Talk to our regulatory team
Assembling a GH-axis research panel?
Send the molecules, target purity, intended assay, and whether this is first-lot qualification. Lyochem will map the analytical packet — including chirality verification where relevant — before quote.
Frequently asked questions
- What receptor pathways do CJC-1295, Ipamorelin, and Tesamorelin act through?
- CJC-1295 without DAC (Mod GRF 1-29, CAS 863288-34-0) and Tesamorelin (CAS 218949-48-5) are both GHRH-receptor analogs — CJC-1295 is built on the GRF(1-29) fragment with four stabilizing substitutions, and Tesamorelin is a full-length GHRH(1-44) analog with an N-terminal acyl cap. Ipamorelin (CAS 170851-70-4) is a pentapeptide acting through the ghrelin/GHSR pathway.

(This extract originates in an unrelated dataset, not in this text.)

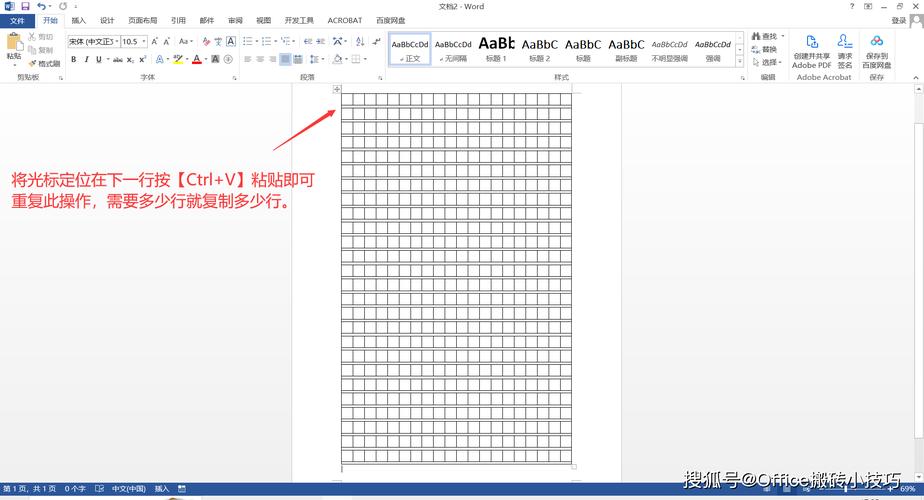Toggle Italic formatting
The height and width of the screenshot is (500, 924).
point(86,60)
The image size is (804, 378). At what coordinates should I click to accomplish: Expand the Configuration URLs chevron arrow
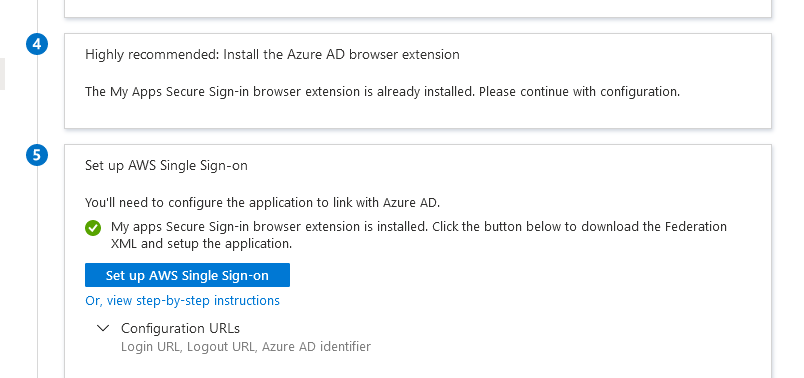103,328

The two pathways are complementary, which is why a study may pair a GHRH analog with a ghrelin-receptor agonist.
- Why does Ipamorelin need chirality verification and not just a mass check?
- Ipamorelin is the pentapeptide Aib-His-D-2-Nal-D-Phe-Lys-NH₂, which contains two D-amino acids and a C-terminal amide. Mass spectrometry confirms molecular weight but cannot distinguish a D-residue from its L-isomer, so a same-mass stereochemical error can pass an ESI-MS check. For stereochemistry-sensitive work, ask that the COA reports chiral/configuration verification because the two D-residues are central to the molecule's identity.

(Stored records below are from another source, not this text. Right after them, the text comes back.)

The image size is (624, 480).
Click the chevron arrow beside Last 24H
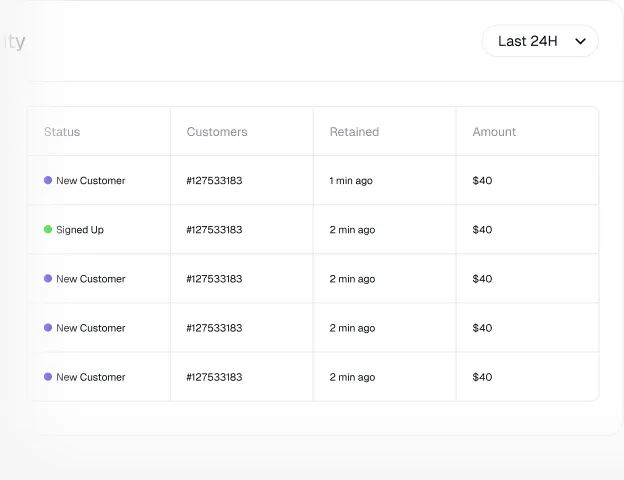pos(580,42)
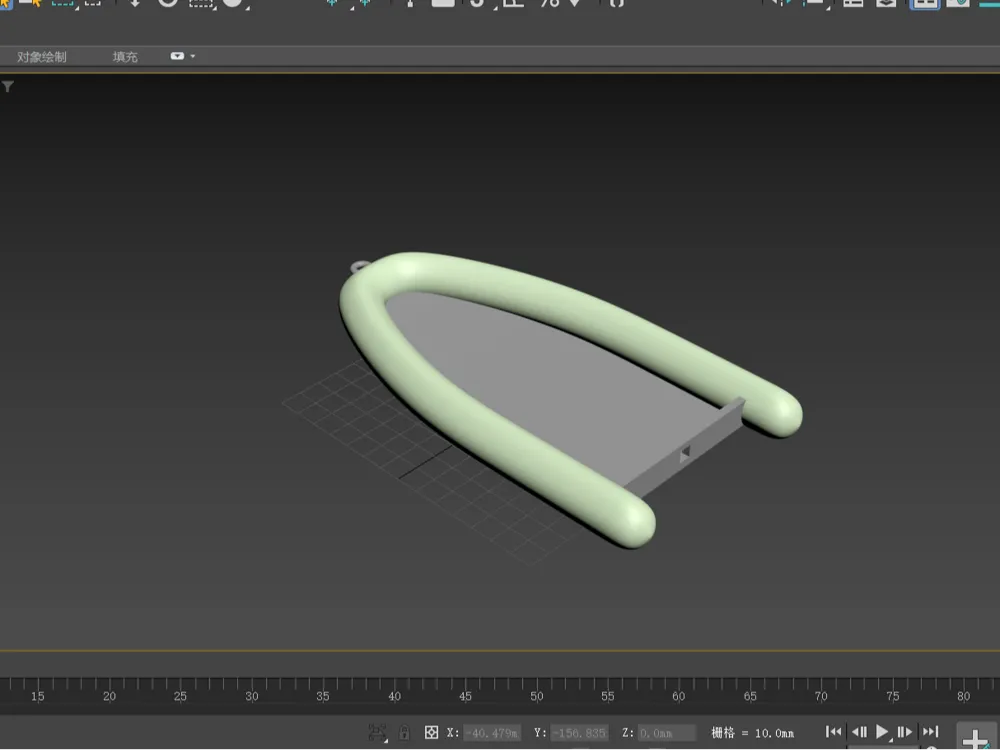Toggle Isolate Selection in status bar
1000x750 pixels.
[x=377, y=733]
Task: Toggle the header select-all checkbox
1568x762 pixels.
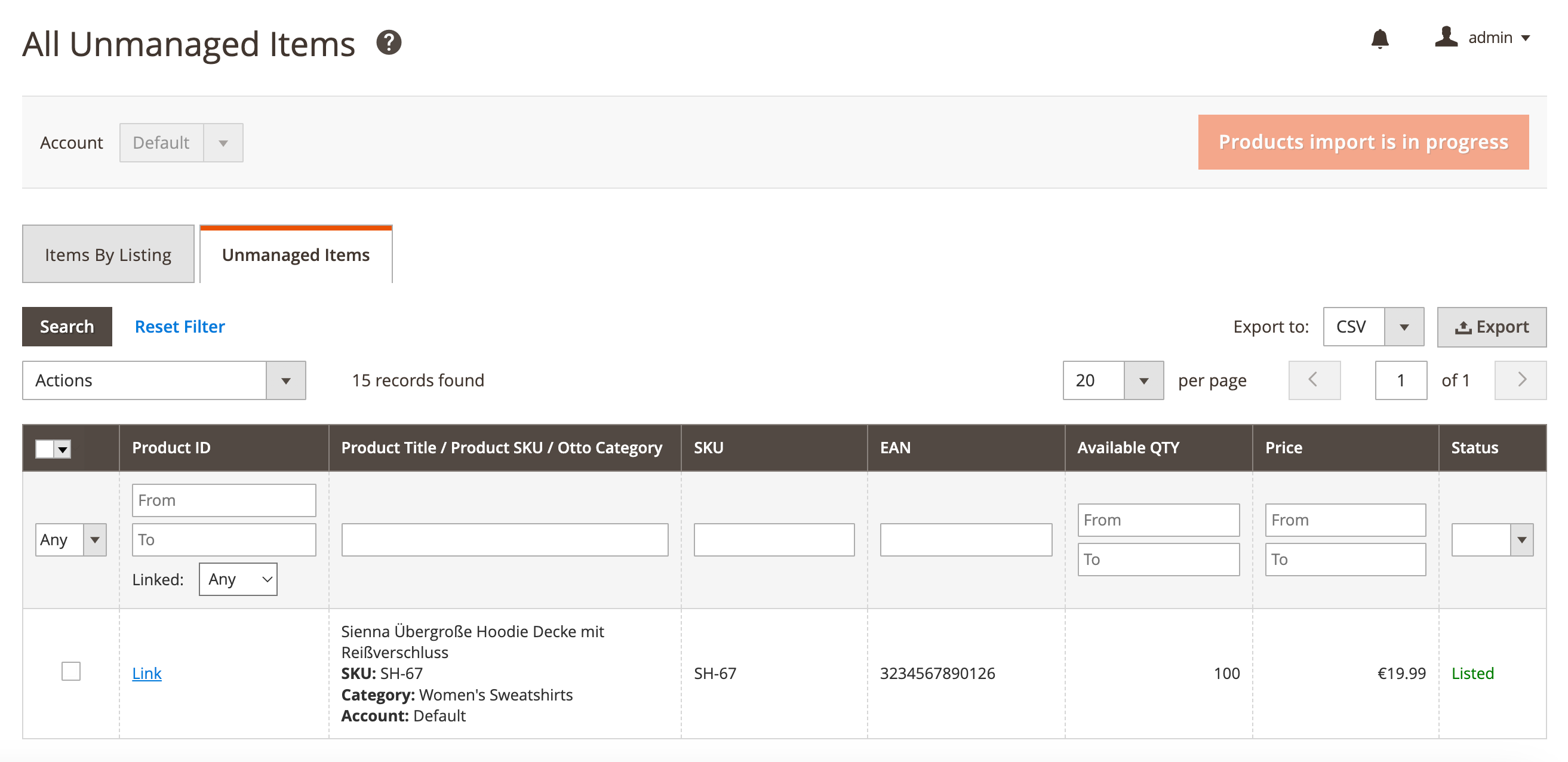Action: click(x=45, y=448)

- Which of these GH-axis peptides is the hardest to verify, and how?
- Tesamorelin is the longest at 44 residues with an N-terminal acyl modification, so it accumulates the most closely-related deletion by-products that co-elute near the target on RP-HPLC. The proportionate packet is RP-HPLC purity plus ESI-MS plus LC-MS/MS sequence confirmation for first-lot qualification. CJC-1295's verification priority is confirming its four substitutions are correctly placed; Ipamorelin's is chirality and the C-terminal amide rather than chain length.
- Are these GH-axis secretagogue standards finished drugs?
- No. Lyochem supplies CJC-1295 (no DAC), Tesamorelin, and Ipamorelin as bulk research reference standards for Research Use Only, characterized lot-by-lot at milligram scale, not labelled for human administration and not finished dosage forms. The material is a research reagent; buyers are responsible for institutional biosafety review and verifying import eligibility in the destination market.